Monday, December 22, 2008

Stripey scans

With Christmas dawning near at the speed of light, I've decided to take a break from stitching so I can concentrate on drawing again. Unfortunately, in recent days I've noticed something really peculiar with my 6 year old scanner. At first it started scanning things as if someone put coloured cellophane over it, then it started scanning with like, horizontal bars. Like when a printer gets all dry and makes lines in what it prints. I take it that it's a warning that maybe after Christmas I ought to buy a new scanner. Bit late to ask for one for then, gawd knows what mum and dad bought me apart from a Wii game I've been waiting to play for 3 months. In the meantime, I aim to draw more with the tablet.

I've got one more day of work tomorrow, and then I've got a 5 day weekend until next Monday. This will be such a blast, what with movies on the telly, games, family etc... wish I could have 2 weeks off though, just like the old days when I was at school age. Pros and cons of having to grow up, gotta love them.

Monday, December 15, 2008

Coming soon from StaceyW Arts

Good evening. I finally started work on my portfolio site. Very early stuff so far, and for some reason CSS has become easy again. I've not come up with a name for this site yet, but one thing's for sure, a dog looking very much like my own will be its official mascot.

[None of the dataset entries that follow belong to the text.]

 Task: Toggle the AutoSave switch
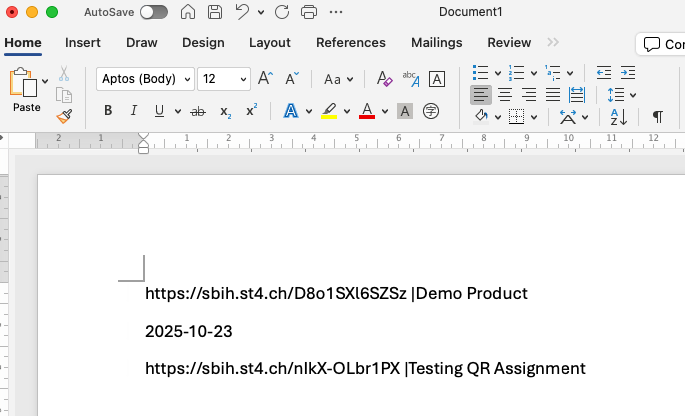(153, 12)
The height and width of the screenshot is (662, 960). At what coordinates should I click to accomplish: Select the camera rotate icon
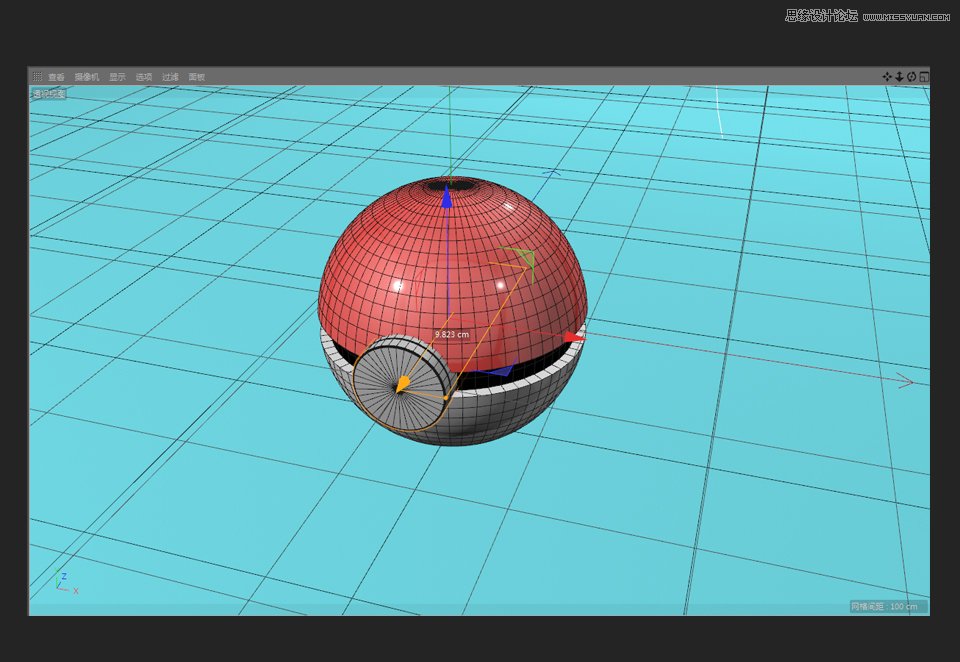pyautogui.click(x=911, y=75)
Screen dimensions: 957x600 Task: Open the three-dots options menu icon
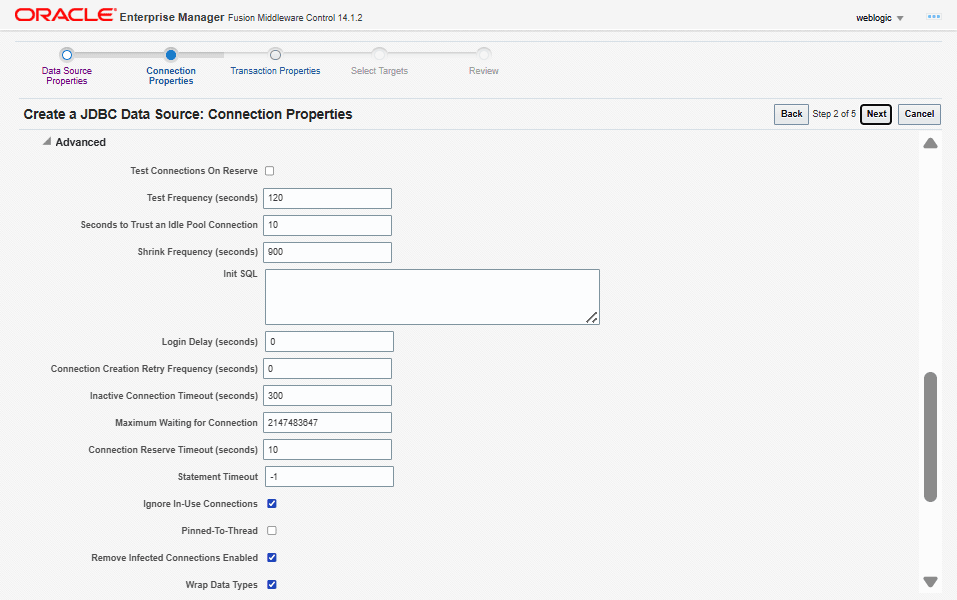point(934,17)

Blimey, the difference setting things to higher resolutions makes! And studying photos, Jessie doesn't really sit still for long enough when I'm drawing her. I'm currently painting this sketch up in Painter and it'll be used somewhere on the site for decoration. Thing is though I'm still trying to get my head around how blending and painting works in Painter, I still haven't found a brush I'm most comfortable with.

The site will showcase only the very best of my art. How much of that I haven't figured out yet, but either way this won't be launched until 2009.

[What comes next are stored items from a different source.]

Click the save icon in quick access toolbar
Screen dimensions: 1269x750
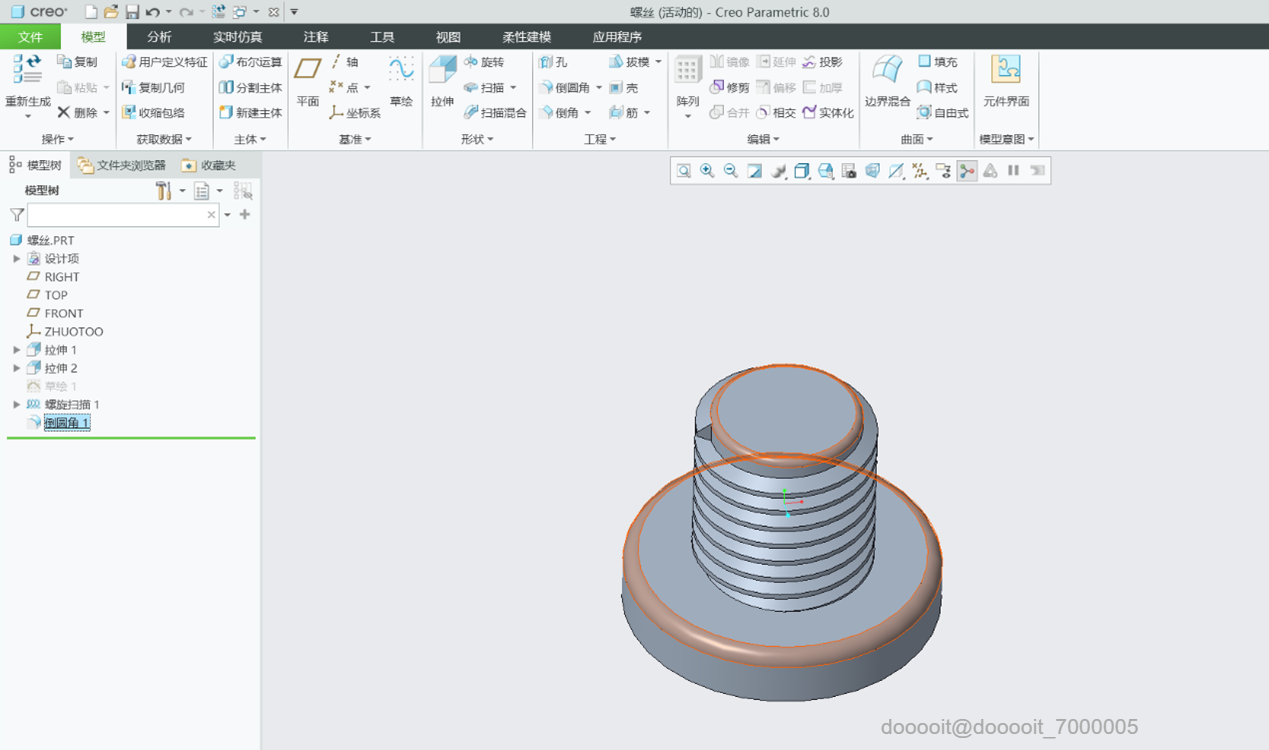[132, 12]
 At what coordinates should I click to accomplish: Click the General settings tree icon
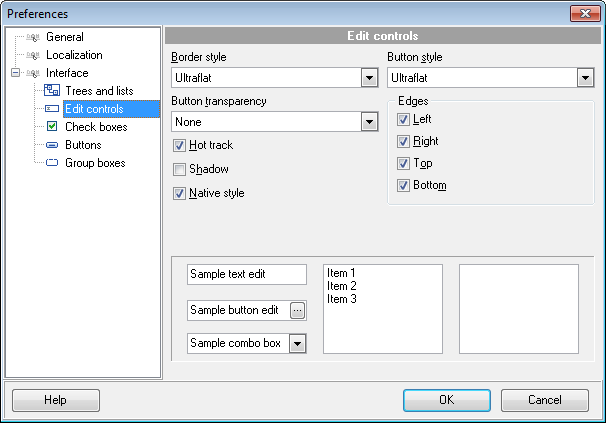coord(33,37)
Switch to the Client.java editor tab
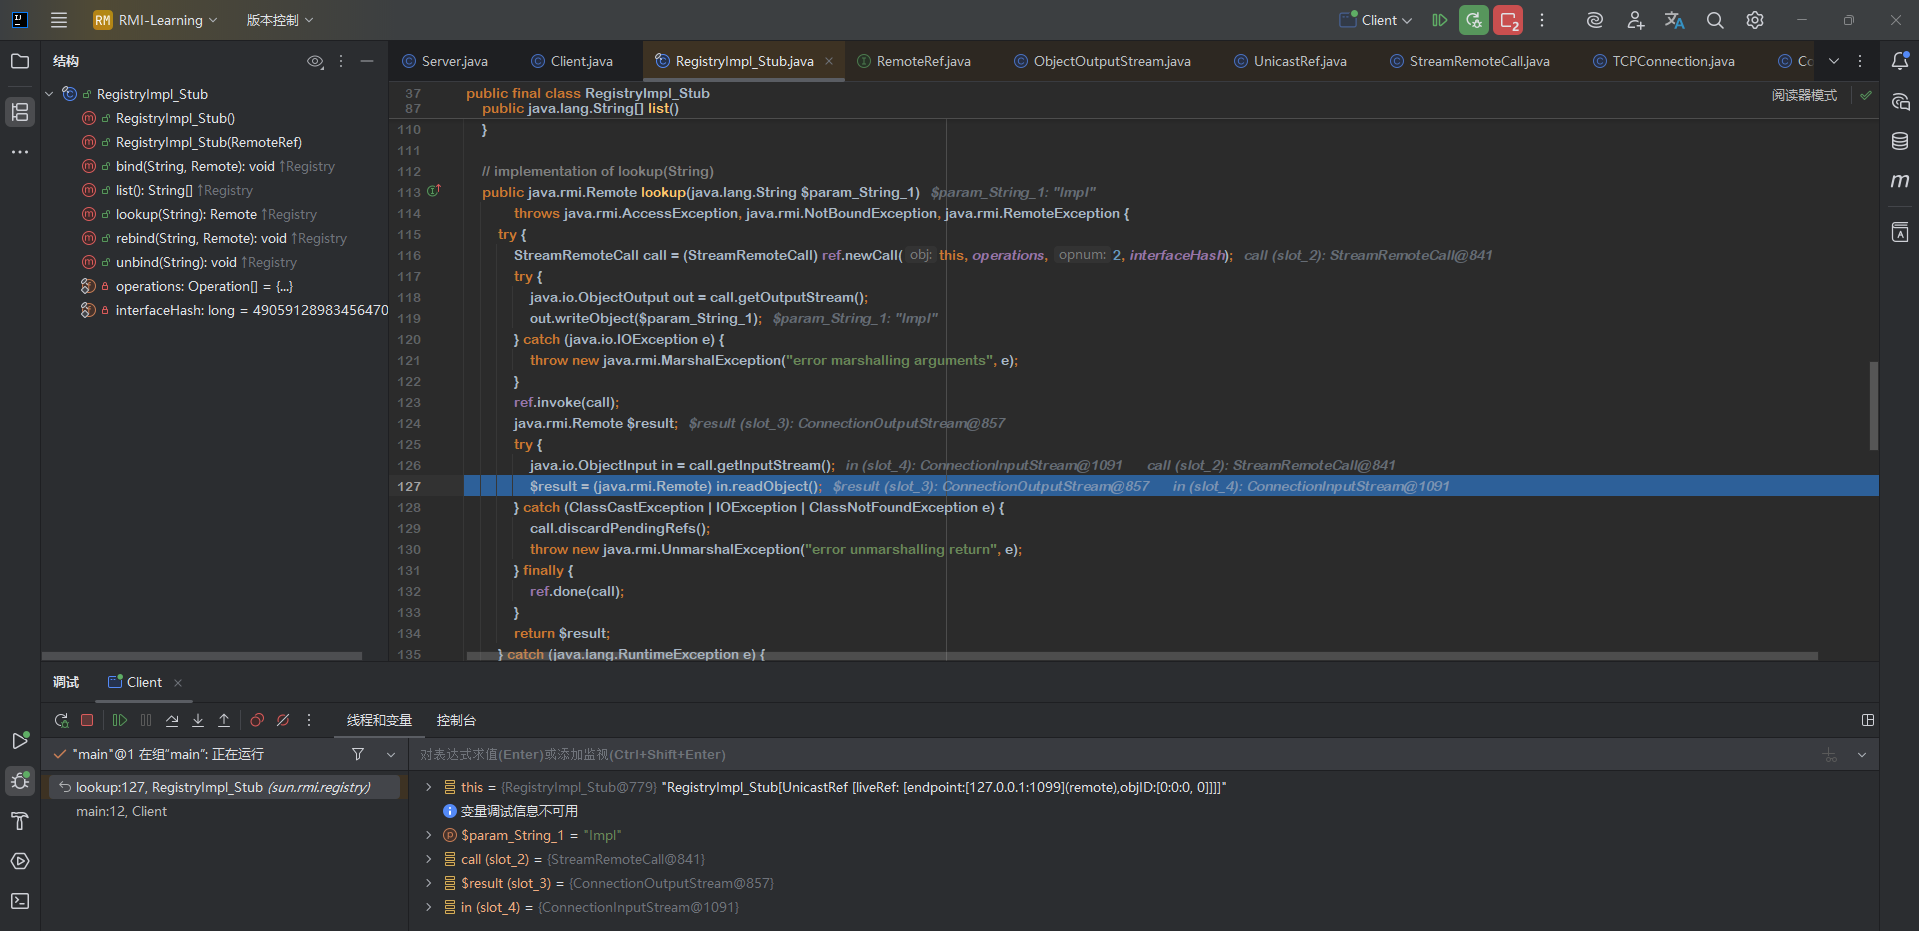 click(x=581, y=61)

Now if only everything I do these day doesn't hurt my back.

Saturday, December 13, 2008

Photoshop drawing video

Finally it's up.

I've been meaning to do a video like this for a really long time, and I realise now that it's much harder to work on something while the capture app is on because of the slight lag. It's basically to show what happens to the picture when I'm CGing stuff in Photoshop.

Yeah yea yeah I know my choice of music is shit bla bla volume slider.

Thursday, September 25, 2008

From the murky depths of our loft...

LOL Lion King.

So last week, my dad took me and my sister up into the loft so we could get some old junk down and clear it up a bit. Some of the things we found included our old toys, books, a NES, and these horrid things. Or to put it lightly, drawings I made when I was in primary school.

When I was in year 3, before I was moved into the special unit where I spent year 4, we crapped on several sheets of paper and bound them together with treasury tags to form books. I found 3 of those, Religious Education, Science and History.

Seriously, what the hell?

Now these I definitely remember drawing when I was in the unit. They had like this Acorn or Amiga computer or something that had an MSPaint like thing and I mostly drew canids. I can even remember wondering why certain bits wouldn't fill in because of one pixel. First one is just some dog, while the other is supposed to be Vixen from Animals of Farthing Wood or something. I dunno.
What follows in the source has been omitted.